3DSMaps: Zero-shot Learning of 3D Semantic Maps for Open-vocabulary Mobile Manipulation in Dynamic Environments

Dicong Qiu, Wenzong Ma, Jiadi You, Zhuoyun LIU, Hui Xiong, Junwei Liang

Published: 26 Jun 2024, Last Modified: 05 Mar 2025OpenReview Archive Direct UploadEveryoneCC BY-NC-ND 4.0

Abstract: Robots in real-world applications frequently face challenges posed by dynamic and unencountered environments, where objects may be repositioned irregularly and unseen previously. This necessitates that a robot not only possesses open-vocabulary mobile manipulation capabilities, but also understands the semantics of its environment, even in the presence of dynamic changes, ideally in a zero-shot manner.

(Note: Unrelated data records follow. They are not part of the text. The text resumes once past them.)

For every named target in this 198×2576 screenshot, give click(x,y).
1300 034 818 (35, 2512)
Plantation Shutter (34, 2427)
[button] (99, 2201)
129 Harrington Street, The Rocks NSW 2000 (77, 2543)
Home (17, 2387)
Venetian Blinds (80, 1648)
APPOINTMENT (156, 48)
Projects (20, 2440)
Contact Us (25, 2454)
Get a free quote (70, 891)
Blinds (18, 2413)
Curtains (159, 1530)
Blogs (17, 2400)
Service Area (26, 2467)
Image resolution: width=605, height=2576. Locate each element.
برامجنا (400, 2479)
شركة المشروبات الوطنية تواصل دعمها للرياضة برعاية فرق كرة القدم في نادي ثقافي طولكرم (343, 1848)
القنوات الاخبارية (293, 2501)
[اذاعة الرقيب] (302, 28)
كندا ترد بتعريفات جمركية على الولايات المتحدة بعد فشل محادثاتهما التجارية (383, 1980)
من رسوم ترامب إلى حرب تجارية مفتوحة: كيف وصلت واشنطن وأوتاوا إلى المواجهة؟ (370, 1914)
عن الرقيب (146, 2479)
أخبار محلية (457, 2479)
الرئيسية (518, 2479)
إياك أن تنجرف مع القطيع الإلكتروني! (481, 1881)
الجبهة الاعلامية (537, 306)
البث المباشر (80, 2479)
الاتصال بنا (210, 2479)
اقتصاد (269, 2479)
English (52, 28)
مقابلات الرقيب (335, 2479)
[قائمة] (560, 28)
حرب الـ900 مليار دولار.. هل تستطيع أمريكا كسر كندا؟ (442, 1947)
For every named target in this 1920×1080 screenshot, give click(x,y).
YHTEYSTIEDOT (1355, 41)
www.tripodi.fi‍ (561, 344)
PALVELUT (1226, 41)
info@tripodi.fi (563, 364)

To tackle these challenges, we propose a novel module-based approach that integrates the zero-shot detection and grounded recognition capabilities of pretrained visual-language models (VLMs) with dense 3D entity reconstruction. This combination enables the robot to learn 3D semantic structural knowledge of its environment, represented in 3D Semantic Maps (3DSMaps). Additionally, we utilize large language models (LLMs) for spatial region abstraction and online planning, incorporating human instructions and spatial semantic context. We have built a 10-DoF mobile manipulation robotic platform and demonstrated in real-world robot experiments that our proposed framework can effectively capture spatial semantics and interpret human instructions for zero-shot OVMM tasks under dynamic environment settings, with robust replanning capabilities to handle exceptions as they arise.